The noisy-room question has a nastier cousin: true overlap, two people talking at the same instant. Diarization picks one speaker per frame, so the quieter voice doesn't get mislabeled, its words just vanish, and nothing in the transcript tells you a sentence went missing. That's harder to catch than plain noise because the output still looks clean. When people talk over each other in a fast brainstorm, does Ellis mark the overlap or just pick a winner?
Ellis
@dipankar_sarkar ooh this is a great question. Short answer: Ellis just picks a winner. Diarization returns one speaker + text per utterance.
I'm really curious though, for you is this a problem worth solving using tech or meeting cadence? in other words, does this frequently come up?
The in-person angle is what sets this apart, but recording therapy or doctor visits is also where the privacy question gets sharp. Does the audio and the diarization run on-device, or does the recording get uploaded to a server to transcribe and match against my saved voice profile? And since everyone else in the room never installed the app, is anything about their voice retained, or is it all local to my phone?
Ellis
@hi_i_am_mimo Short answer: server. Nothing about other speakers' voices is retained.
I see you have an interest in local-first apps and privacy. Curious, would this be a non-starter for you? Thanks!
how well does it pick up multiple people talking over each other in a louder room, and what happens if someone joins the meeting late mid recording?
Ellis
@nevzatozuldqgl great questions. Give it a try! I'm testing different scenarios everyday, but I haven't tested super noisy yet.
I'm using a combination of AssmeblyAI for speaker diarization, Pyannote for speaker embeddings (the user records a short snippet of themselves in onboarding to keep their voice as reference), and as well as a UI for the user to explicitly select themselves from speakers in the room.
As far as someone joining later it, that speaker should be added as an additional attendee of the meeting.
What's your use-case?
How well does the speaker identification actually hold up in a noisy room with overlapping talk?
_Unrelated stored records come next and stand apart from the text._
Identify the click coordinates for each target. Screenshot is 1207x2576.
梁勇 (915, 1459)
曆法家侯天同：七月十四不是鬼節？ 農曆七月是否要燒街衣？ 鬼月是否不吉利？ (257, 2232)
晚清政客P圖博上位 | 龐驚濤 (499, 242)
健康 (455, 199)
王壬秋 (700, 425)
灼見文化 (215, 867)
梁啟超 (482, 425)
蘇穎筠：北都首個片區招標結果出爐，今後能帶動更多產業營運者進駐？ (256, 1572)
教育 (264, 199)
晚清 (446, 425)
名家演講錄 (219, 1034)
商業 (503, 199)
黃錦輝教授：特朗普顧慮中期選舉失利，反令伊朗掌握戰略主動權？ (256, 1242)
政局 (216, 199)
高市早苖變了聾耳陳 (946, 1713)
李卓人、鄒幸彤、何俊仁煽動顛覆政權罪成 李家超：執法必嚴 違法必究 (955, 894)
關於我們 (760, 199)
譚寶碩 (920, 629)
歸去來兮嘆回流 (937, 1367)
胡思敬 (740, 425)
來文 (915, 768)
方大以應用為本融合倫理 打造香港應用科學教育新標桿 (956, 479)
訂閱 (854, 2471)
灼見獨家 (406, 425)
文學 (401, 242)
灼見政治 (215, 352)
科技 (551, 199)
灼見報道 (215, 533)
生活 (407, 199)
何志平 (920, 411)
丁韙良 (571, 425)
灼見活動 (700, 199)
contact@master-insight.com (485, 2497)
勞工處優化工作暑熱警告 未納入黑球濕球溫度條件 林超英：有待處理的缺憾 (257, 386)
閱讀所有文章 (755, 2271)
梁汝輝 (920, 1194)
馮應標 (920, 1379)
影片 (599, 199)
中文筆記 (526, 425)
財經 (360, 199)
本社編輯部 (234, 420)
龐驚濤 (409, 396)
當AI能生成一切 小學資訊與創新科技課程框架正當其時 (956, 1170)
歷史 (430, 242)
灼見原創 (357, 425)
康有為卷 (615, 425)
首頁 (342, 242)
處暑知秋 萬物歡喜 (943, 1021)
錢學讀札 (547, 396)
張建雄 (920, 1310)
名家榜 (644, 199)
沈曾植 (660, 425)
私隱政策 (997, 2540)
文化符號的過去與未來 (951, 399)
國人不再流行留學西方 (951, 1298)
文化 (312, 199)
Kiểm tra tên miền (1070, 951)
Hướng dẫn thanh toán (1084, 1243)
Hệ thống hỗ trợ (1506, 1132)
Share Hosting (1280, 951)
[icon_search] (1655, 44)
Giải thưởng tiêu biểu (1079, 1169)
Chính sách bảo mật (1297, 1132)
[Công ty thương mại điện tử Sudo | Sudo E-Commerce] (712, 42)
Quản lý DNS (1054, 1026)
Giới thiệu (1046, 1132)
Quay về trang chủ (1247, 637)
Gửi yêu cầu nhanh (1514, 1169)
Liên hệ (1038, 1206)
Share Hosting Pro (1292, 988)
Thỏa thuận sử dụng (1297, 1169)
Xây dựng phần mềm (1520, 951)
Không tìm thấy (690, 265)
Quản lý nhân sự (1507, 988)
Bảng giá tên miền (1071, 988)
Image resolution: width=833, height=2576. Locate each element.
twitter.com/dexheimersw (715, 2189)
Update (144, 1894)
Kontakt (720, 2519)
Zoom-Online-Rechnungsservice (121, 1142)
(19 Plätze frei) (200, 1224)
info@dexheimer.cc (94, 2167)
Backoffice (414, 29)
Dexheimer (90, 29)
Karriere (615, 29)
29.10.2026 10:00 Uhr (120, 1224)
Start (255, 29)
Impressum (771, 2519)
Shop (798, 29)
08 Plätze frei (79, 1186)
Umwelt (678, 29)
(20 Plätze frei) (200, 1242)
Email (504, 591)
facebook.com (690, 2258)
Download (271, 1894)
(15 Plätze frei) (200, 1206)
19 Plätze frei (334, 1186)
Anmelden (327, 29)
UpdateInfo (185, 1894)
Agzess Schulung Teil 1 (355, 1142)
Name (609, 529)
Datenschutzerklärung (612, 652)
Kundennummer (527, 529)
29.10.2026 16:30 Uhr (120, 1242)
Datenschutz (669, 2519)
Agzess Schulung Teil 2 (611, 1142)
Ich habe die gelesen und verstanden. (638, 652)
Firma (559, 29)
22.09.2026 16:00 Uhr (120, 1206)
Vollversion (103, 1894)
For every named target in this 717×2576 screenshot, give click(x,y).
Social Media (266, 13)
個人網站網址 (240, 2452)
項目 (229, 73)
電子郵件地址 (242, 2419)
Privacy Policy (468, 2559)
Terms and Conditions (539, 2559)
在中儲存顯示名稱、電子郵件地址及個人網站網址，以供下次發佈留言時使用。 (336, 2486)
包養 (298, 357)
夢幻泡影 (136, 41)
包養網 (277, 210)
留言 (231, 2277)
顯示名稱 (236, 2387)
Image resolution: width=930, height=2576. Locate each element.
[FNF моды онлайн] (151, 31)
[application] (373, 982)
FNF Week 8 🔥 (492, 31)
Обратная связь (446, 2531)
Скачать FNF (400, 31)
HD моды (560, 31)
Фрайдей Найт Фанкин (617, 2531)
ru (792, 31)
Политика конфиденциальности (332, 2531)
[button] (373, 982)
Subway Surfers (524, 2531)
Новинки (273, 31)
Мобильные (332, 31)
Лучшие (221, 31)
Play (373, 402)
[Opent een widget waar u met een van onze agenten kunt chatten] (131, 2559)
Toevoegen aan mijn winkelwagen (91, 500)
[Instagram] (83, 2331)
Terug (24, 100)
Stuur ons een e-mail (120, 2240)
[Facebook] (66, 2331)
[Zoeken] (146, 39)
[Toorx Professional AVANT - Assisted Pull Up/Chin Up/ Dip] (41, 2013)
Wondering how often I'd need to go back and manually fix who said what.
Ellis
@englyevq you can try it out for free. I purposefully designed a UI that gives you a "best match" on your voice enrollment, and a way for you to pick and label speakers by name if you need to. So the manual "fixing" should be easier
Ellis
@luki_notlowkey I'm using AssemblyAI which models are getting better and better. Do you attend conferences?